Gamma-ray quantum spectra in the 0-2800 keV energy range. The black line represents measurements using enriched zirconium samples for 12 625.34 hours. The red dotted line represents background measurements for 2 896.98 hours, normalised to 12 625.34 hours
The experiment, which initially aimed to study the zirconium-96 double beta decay, took place at the Baksan Neutrino Observatory of the Institute of Nuclear Research of the Russian Academy of Sciences at a depth of 4 900 metres water equivalent. In the study, the scientists used a low-background SNEG facility based on a detector made of extremely pure germanium.
The search for neutrinoless double beta decay (0vßß) is one of the most important tasks in modern nuclear and particle physics. The detection of this hypothetical process, not explained by the Standard Model, would demonstrate the possibility of violating the Lepton number and prove the Majorana nature of neutrinos (the identity of neutrinos and antineutrinos). Studying 0vßß decay can reveal why there is significantly more matter in the universe than antimatter. Thus, spectrometric search for neutrinoless double beta decay directly links nuclear physics with astrophysics and cosmology.

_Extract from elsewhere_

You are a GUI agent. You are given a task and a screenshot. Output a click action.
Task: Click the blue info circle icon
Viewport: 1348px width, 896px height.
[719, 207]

Today, 96Zr is the most promising option for future experiments studying 0vßß decay. The half-life of this unstable isotope exceeds the age of the universe by about a billion times. The probability of double beta decay of zirconium-96 (with the same mass of detectors) is almost a hundred times higher than the probability of decay of another promising nuclei, germanium-76. In addition, the decay energy of 96Zr is higher than the upper limit of the gamma ray energy of natural radioactivity.
The success of the experiment was largely possible thanks to the quality of the studied material. In natural zirconium, the scientists needed only 2.8% of the isotope. In 2022, Rosatom Corporation developed a special 96Zr enrichment method for JINR and delivered unique samples to Dubna. After initial research at the Joint Institute, the material was sent to the Baksan Neutrino Observatory of the Institute for Nuclear Research of the Russian Academy of Sciences.
Samples of enriched zirconium in low-background nylon containers on the experimental facility platform
The first result of the work is the discovery of the rarest natural single beta decay. It is noteworthy that, according to calculations, this open transition occurs in nature even less frequently than the double beta decay of the zirconium-96 nucleus with the emission of two antineutrinos.
The scientists plan to search for the double beta decay of zirconium-96 into excited states of molybdenum-96 and create specialised detectors to study the ground state decay. A detailed description of the research and the results obtained are already available in the electronic preprint archive: https://arxiv.org/abs/2605.18344.